I hope this is the right place for my question, since there's definitely more than one way to do it.

I have a file format (xml) that I compress and encrypt. The thing is now that I want to attach some basic unencrypted meta-data to my file for ease of access to certain parameters.

Is there a right way to do what I want to do, otherwise what are some best practices to keep in mind?

The approach that I'm thinking about now is to use Bouncy Castle in C# to encrypt my actual data while prepending my tag data to the front of the file.

eg

<metadata>
    //tag information about the file
</metadata>
<secretdata>
    //Grandma's secret recipe
</secretdata>

Encrypt secret data only

<metadata>
    //tag information about the file
</metadata>
^&RF&^Tb87tyfg76rfvhjb8
hnjikhuhik*&GHd65rh87yn
NNCV&^FVU^R75rft78b875t

Combining non-encrypted and encrypted data using XML like you do is indeed one way to go. There are a few drawbacks which may or may not be relevant in your situation:

  • The compression is rather limited. If encrypted data is large, you should consider storing it in binary format directly. Also, CDATA may be a compromise, although the range of characters you'll be able to put in a CDATA is limited as well.

■ **SUPPLIED INFORMATION**:
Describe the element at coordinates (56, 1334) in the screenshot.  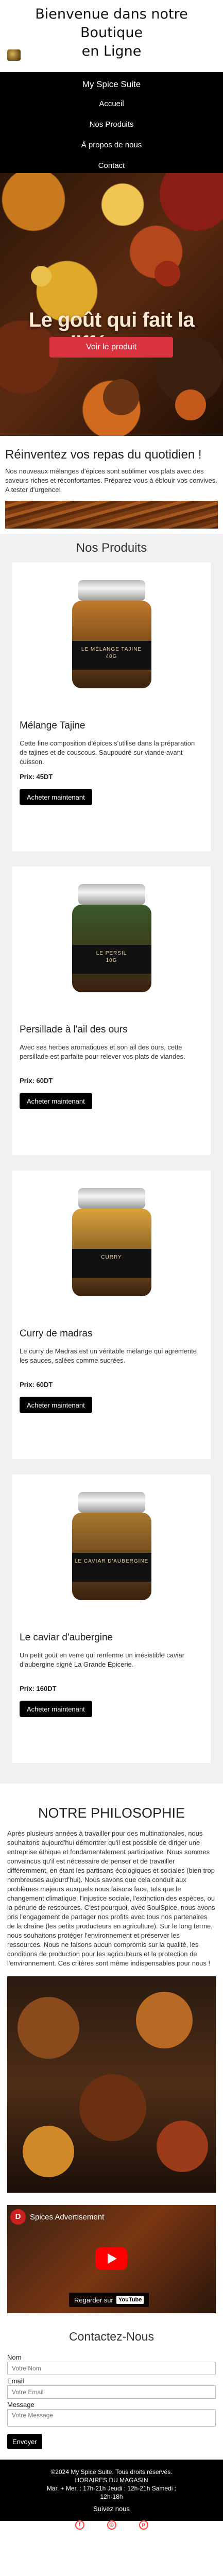
I see `product-name: Curry de madras` at that location.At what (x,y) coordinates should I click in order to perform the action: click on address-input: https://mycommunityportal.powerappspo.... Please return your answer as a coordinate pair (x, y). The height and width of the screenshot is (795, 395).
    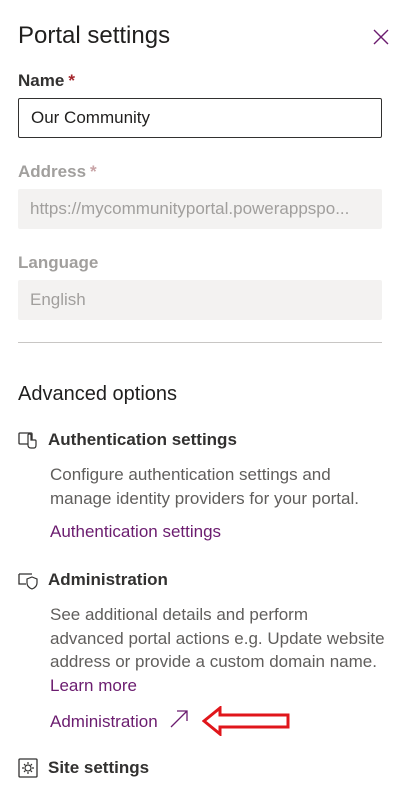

■ **INSTRUCTIONS**:
1) In the post on encrypting XML files, list every line of scrambled characters shown in place of the encrypted secret data.
2) Print the passage from the post on encrypting XML files that begins at the words "I hope this" and ends after the words "keep in mind?".

■ **RESPONSES**:
1)
^&RF&^Tb87tyfg76rfvhjb8
hnjikhuhik*&GHd65rh87yn
NNCV&^FVU^R75rft78b875t

2)
I hope this is the right place for my question, since there's definitely more than one way to do it.

I have a file format (xml) that I compress and encrypt. The thing is now that I want to attach some basic unencrypted meta-data to my file for ease of access to certain parameters.

Is there a right way to do what I want to do, otherwise what are some best practices to keep in mind?